Suppose there are two practices under consideration for acquisition. One has gross revenue of $1,000,000 and the other has gross revenue of $800,000. Using a multiple of revenue of 65%, one would think that the $1,000,000 practice was worth $650,000 and the $800,000 practice was worth $520,000. If the $1,000,000 practice is operating with overhead of 70%, it is producing $300,000 in profits for the owner. The $800,000 practice may have overhead of 55%. It is earning profit for the owner of $360,000. Which is worth more?
The profit should be considered to determine the amount available to repay the debt used in acquiring the practice. The summation of assets method uses the profit to the owner and includes all discretionary expense items that a buyer would not necessarily have, to determine the amount available for use for acquiring the dental practice and what truly can be used to amortize the debt borrowed for the transition price. The summation of assets method assists greatly in determining what the transition price should be, because it reflects what can be used by the buyer in a historic cash flow approach for debt servicing.
Other Methodologies and the Purposes of the Valuation
Another format used to determine the value of a dental practice is the capitalization of earnings method. This avails itself of the cost of borrowed funds and liquidity of the practice. It compares the risk of acquiring the practice to a safe investment such as government bonds. Of all of the methodologies analyzed, the summation of assets and capitalization of earnings are usually the most reliable. As stated in this article, the gross multiplier method can be misleading.
Whether for a practice transition, divorce proceeding, bonus arrangement or any other dental practice valuation purpose, these two methods should be fairly comparable in their outcomes.
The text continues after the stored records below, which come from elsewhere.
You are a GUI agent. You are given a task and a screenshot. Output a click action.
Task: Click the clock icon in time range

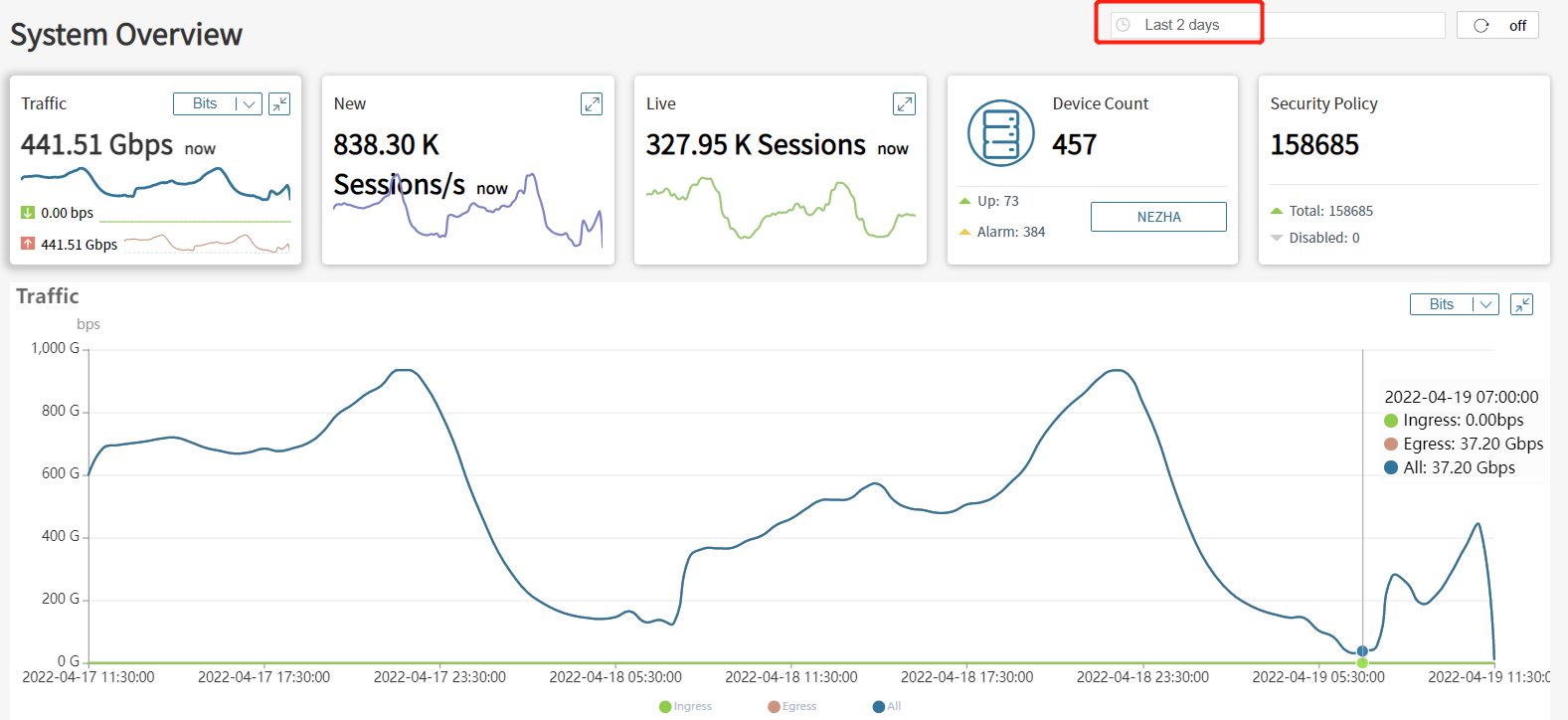tap(1124, 25)
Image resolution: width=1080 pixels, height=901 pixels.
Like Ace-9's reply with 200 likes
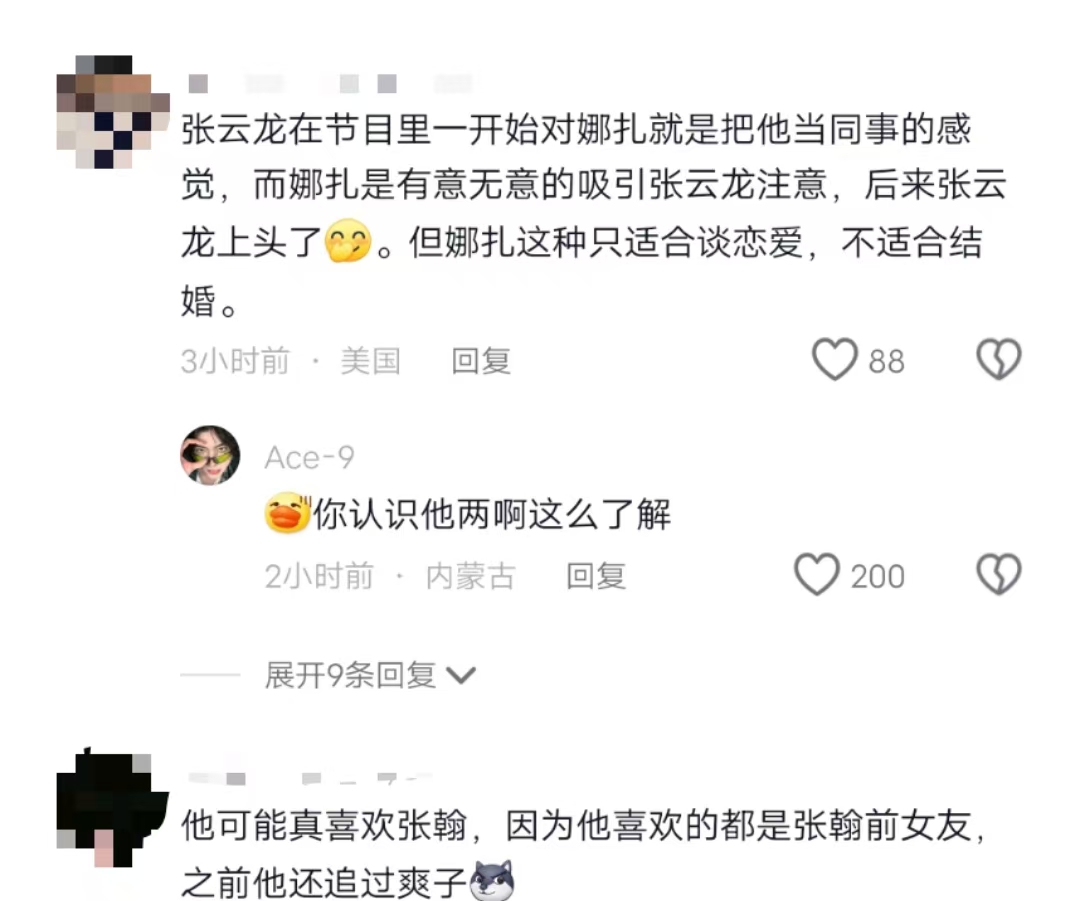817,574
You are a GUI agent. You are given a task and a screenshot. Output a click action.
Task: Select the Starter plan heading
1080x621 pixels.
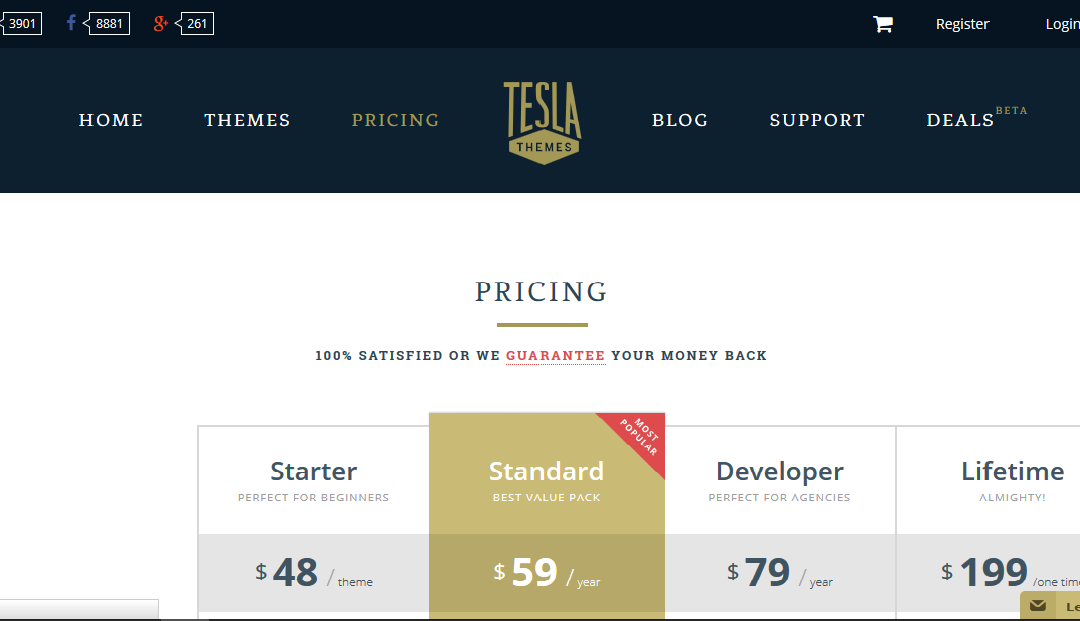tap(313, 472)
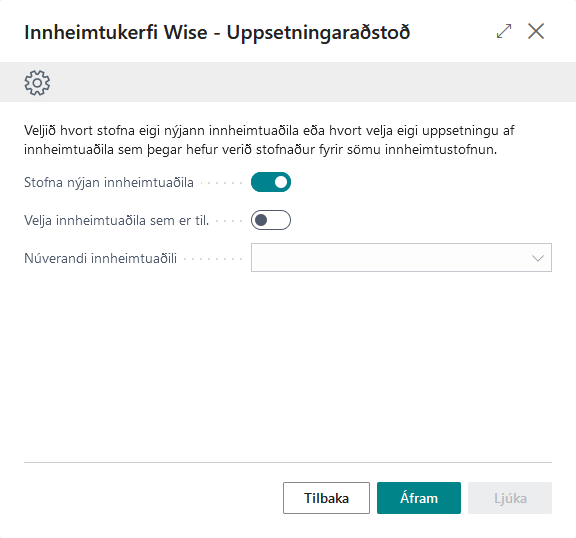Close the Uppsetningaraðstoð dialog with the X
Image resolution: width=576 pixels, height=538 pixels.
tap(536, 31)
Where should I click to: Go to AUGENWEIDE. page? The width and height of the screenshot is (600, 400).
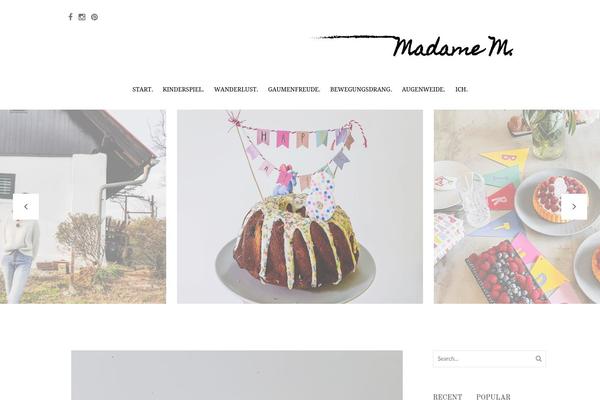[x=423, y=89]
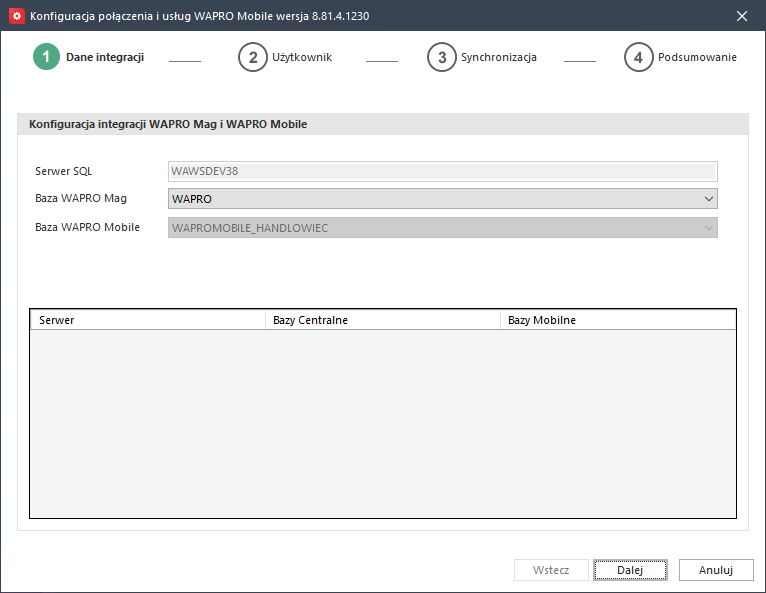Click the step 3 circle icon
Image resolution: width=766 pixels, height=593 pixels.
441,57
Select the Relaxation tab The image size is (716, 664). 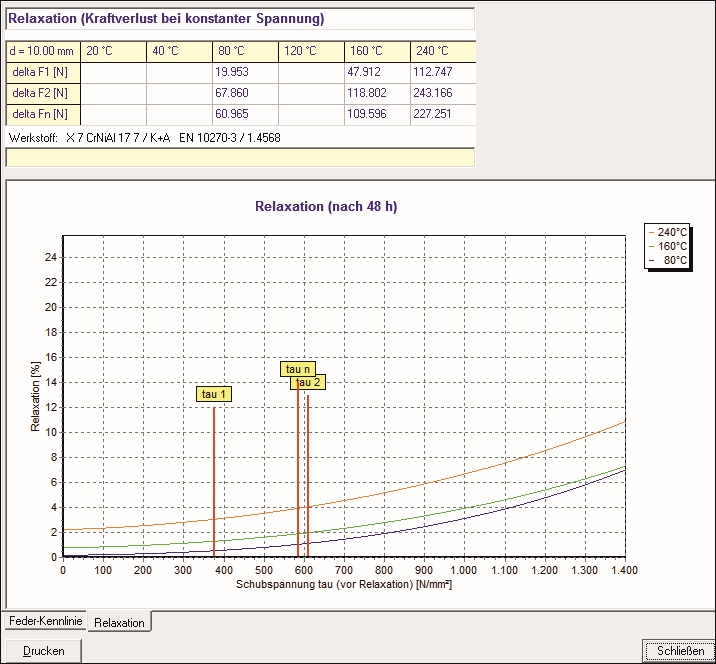[118, 622]
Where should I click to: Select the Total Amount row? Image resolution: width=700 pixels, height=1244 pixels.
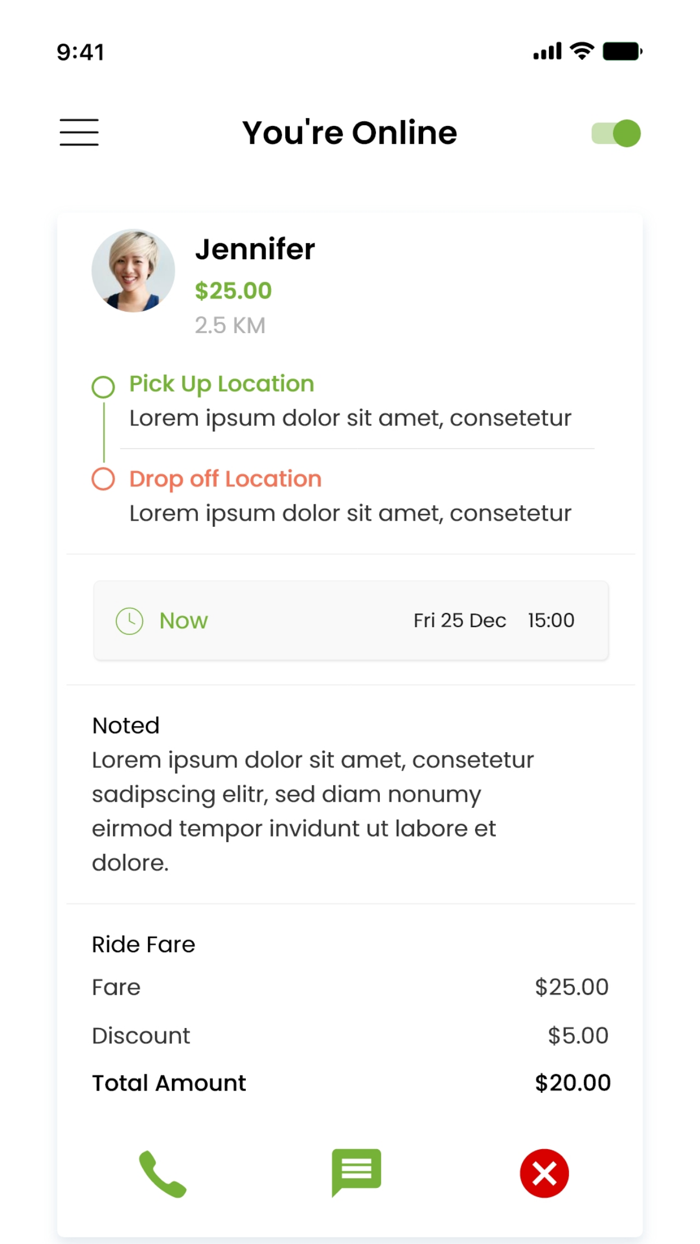coord(350,1083)
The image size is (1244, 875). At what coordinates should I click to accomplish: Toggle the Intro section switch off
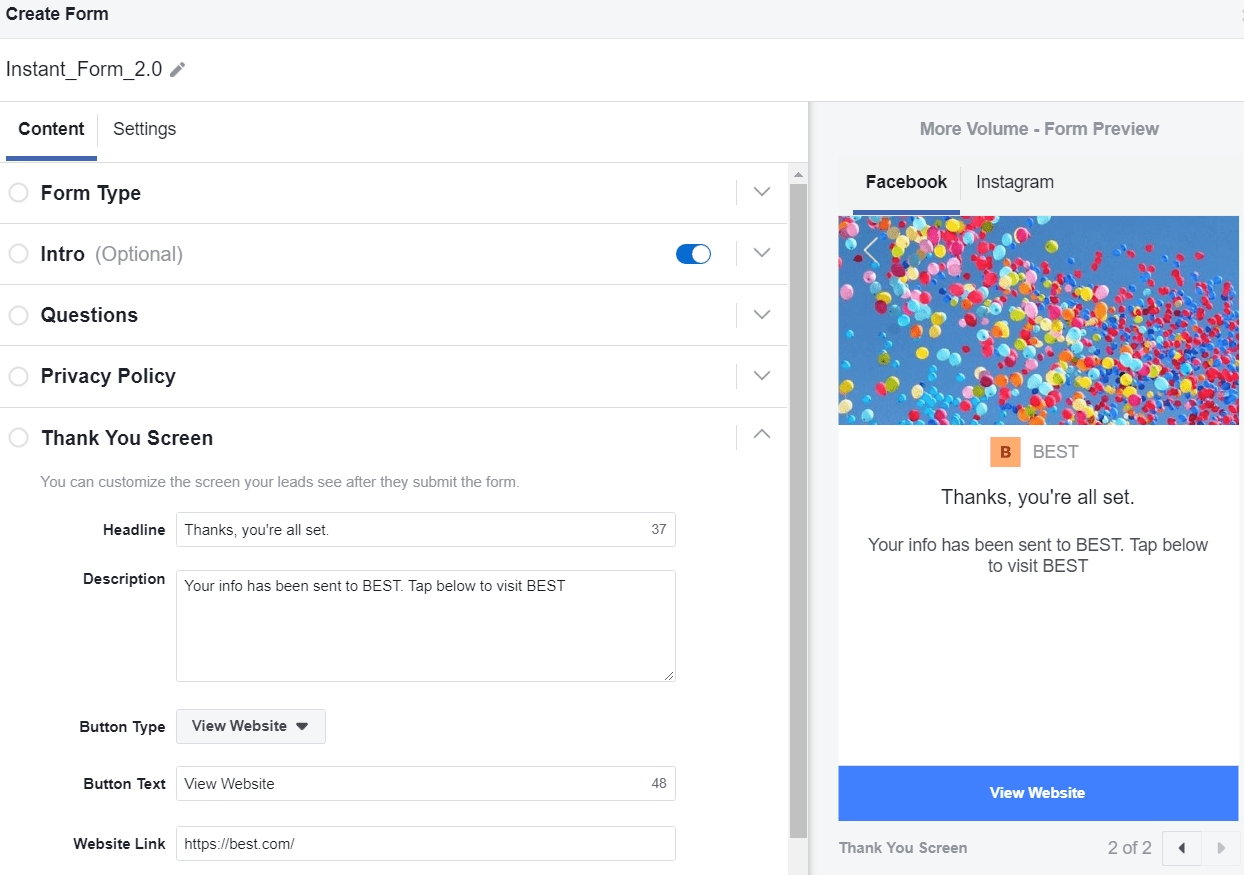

A value determined by either of these methods is a good net worth indicator and can be used to check the evaluator’s numbers against each other.
Other Points of Interest included in a Dental Practice Valuation
There is another material asset item that should be included in a dental practice valuation that is a necessity for the most favorable tax treatment or financial arrangement. That item is goodwill and its allocation. Most importantly, the amount attributed between the dentist on an individual basis and the practice, or enterprise. If the evaluator of the practice does not include that allocation, the owner may need another valuation with an opinion regarding that asset and its attribution. The personal or dental practice goodwill allocation can be costly in estimating the tax upon the transition, amount of practice distribution in a divorce proceeding or amount attributed to an employment arrangement.
The methodologies are the same and the final worth of the practice should be the same for any valuation purpose unless specifically ordered by a court for liquidation, as an example. In a death, or possible bankruptcy situation, where time is of the essence and in any approach that is not based on a going concern entity, the valuation method would be different, as well. The allocation of the goodwill assists in determining how much is left for the owner in almost any dental practice valuation after tax consequences, in a divorce proceeding or in determining any other purpose other than those described in this paragraph.